Andando pelo Juvevê, hoje um dos bairros mais badalados de Curitiba (antigamente, famoso era o “bairro chique do Batel”), é impossível passar ao largo ou ignorar olimpicamente o drama dos chamados moradores de rua. Drama ainda maior com a inconstância de nosso tempo.
E, o que mais se ouve, passando por marquises e esquinas, é o pedido:
– Tem uma moedinha pra me ajudar?
Não há como deixar de lembrar um filme do argentino Fernando Birri: o Tire Dié. O cineasta, que morreu em dezembro de 2017, em Roma, aos 92 anos, pregava a solidariedade entre os povos. E via na arte uma forma de militância. Ou seja, os artistas estavam a serviço do povo, sem que isso significasse subserviência.
Birri sempre citava Bertolt Brecht:
Há aqueles que lutam um dia; e por isso são muito bons;
Há aqueles que lutam muitos dias; e por isso são muito bons;
Há aqueles que lutam anos; e são melhores ainda;
Porém há aqueles que lutam toda a vida; esses são os imprescindíveis.
Do Cinema Novo ao Nuevo Cine
Durante a ditadura militar argentina (1966 e 1973), o cineasta vagou por diversos países, entre eles o Brasil e Cuba. E contribuiu, inclusive, para o surgimento do Cinema Novo no Brasil e do Nuevo Cine em outros países da América Latina.
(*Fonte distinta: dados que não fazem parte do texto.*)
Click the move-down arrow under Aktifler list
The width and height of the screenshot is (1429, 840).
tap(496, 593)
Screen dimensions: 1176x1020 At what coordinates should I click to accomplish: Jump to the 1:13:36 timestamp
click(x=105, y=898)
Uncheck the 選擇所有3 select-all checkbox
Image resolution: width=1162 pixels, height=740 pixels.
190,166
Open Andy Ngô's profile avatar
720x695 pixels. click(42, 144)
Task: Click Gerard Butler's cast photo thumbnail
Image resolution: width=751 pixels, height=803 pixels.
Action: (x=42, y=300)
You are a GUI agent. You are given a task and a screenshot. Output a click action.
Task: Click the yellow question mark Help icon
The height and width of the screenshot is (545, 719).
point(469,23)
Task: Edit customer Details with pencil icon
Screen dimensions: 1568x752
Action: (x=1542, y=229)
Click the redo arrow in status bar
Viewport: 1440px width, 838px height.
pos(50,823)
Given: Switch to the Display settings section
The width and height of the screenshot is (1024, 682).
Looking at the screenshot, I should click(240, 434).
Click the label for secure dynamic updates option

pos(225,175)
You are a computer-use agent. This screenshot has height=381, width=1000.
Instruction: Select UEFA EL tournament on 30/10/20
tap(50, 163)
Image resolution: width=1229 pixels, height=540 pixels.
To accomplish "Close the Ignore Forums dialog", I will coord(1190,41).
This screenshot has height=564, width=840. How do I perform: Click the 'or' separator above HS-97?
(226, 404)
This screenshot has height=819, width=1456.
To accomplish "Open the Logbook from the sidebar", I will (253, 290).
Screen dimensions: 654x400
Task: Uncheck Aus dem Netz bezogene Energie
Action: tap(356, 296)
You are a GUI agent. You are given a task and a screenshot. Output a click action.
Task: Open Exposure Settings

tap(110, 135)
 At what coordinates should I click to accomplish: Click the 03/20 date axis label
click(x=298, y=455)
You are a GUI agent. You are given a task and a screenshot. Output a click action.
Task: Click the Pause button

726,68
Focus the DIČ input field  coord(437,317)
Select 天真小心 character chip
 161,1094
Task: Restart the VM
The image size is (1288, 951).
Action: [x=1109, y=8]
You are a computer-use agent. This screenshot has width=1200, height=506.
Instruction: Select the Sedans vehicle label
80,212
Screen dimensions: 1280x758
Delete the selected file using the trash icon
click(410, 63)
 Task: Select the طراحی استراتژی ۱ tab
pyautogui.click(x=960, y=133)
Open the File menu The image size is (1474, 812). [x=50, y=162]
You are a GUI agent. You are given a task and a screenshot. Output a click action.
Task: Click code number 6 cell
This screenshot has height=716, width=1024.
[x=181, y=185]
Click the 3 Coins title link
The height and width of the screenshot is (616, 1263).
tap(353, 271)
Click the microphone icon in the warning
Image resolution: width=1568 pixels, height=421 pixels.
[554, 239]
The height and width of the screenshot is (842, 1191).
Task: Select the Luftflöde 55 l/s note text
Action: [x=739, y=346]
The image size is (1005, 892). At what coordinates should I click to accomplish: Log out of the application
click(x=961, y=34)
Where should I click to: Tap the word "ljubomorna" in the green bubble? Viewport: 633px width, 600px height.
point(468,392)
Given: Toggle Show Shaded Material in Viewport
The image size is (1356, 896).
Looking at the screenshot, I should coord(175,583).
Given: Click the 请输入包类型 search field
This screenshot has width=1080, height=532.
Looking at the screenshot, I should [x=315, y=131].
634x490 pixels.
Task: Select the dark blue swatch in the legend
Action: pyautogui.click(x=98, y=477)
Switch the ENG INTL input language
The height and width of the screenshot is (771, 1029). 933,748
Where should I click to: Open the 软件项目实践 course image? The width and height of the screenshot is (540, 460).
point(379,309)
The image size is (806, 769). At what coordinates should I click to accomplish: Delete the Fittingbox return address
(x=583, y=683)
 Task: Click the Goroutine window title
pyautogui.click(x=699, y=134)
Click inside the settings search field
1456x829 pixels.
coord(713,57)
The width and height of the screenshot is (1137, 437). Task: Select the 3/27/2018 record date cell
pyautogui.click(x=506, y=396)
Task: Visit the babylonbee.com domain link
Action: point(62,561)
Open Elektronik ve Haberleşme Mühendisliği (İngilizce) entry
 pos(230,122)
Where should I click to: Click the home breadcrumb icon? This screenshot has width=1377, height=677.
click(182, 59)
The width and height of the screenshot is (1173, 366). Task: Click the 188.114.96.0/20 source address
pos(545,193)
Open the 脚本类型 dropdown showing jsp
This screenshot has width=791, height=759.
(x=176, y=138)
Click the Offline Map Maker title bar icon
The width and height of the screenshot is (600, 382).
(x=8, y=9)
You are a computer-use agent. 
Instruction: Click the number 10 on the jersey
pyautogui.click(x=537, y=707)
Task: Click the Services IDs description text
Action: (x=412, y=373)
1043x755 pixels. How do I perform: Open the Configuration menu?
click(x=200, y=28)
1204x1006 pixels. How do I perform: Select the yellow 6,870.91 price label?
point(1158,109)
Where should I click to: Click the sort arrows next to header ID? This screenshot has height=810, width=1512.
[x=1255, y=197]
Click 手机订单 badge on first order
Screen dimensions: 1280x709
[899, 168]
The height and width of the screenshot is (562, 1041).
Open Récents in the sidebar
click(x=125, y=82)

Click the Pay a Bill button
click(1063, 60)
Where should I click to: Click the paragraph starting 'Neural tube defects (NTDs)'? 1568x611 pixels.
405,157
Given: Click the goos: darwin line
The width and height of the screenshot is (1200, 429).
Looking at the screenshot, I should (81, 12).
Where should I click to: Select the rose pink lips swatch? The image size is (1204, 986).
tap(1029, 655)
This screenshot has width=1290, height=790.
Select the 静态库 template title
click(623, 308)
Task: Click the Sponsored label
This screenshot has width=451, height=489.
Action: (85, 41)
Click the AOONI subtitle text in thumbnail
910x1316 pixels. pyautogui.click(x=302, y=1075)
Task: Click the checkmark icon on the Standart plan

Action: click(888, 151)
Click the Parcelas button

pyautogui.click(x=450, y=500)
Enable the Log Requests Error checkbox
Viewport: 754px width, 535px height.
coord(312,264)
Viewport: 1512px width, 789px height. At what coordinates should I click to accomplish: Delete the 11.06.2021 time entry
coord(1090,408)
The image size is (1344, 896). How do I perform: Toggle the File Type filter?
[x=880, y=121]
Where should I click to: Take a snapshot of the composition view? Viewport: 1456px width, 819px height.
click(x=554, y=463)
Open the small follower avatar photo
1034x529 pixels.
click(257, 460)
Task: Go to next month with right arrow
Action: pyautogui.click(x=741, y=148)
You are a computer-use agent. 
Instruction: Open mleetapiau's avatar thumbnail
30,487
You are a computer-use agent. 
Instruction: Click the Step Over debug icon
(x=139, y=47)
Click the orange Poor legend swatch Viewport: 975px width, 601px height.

Durante sua permanência no Brasil, conheceu Glauber Rocha e Nelson Pereira dos Santos, dois dos maiores nomes do nosso cinema.
“Jogue dez centavos”
Mas, voltando ao Tire Dié: de 1960, o filme contou com o roteiro de Fernando Birri, Juan Carlos Cabello, María Domínguez, Manuel Horácio Giménez, Hugo Gola, Neri Milesi, Rubén Rodríguez, Enrique Urteaga.
As imagens nos levam a Santa Fé, Santa Fe de la Vera Cruz, nona cidade mais populosa da Argentina, localizada na região centro-leste do país, às margens da lagoa Setúbal, do Rio Santa Fé e do Rio Salado. Região com uma forte influência climática do rio Paraná. Depois de mostrar dados de sua pujança econômica, Birri leva o espectador para a periferia da cidade, onde se encontra a comunidade de Tire Dié, onde, todos os dias, crianças do bairro aguardam a passagem de trens para pedir dinheiro, correndo, acenando e gritando “tire dié!” (jogue dez centavos!) para os passageiros. Muitos deles, pelas janelas, atendiam o pedido.
Segundo a crítica, na época, o filme levantava questionamentos sobre a América Latina e seus povos, tornando-se importante obra de cunho social, o que desencadeou várias outras produções cinematográfica com o mesmo apelo.
As moedas mudaram e mudam; o cinema mudou e o drama também. Só que este mudou e continua mudando para pior. E, assim, é cada vez mais visível e espalhado – e não apenas pelos tristes trópicos.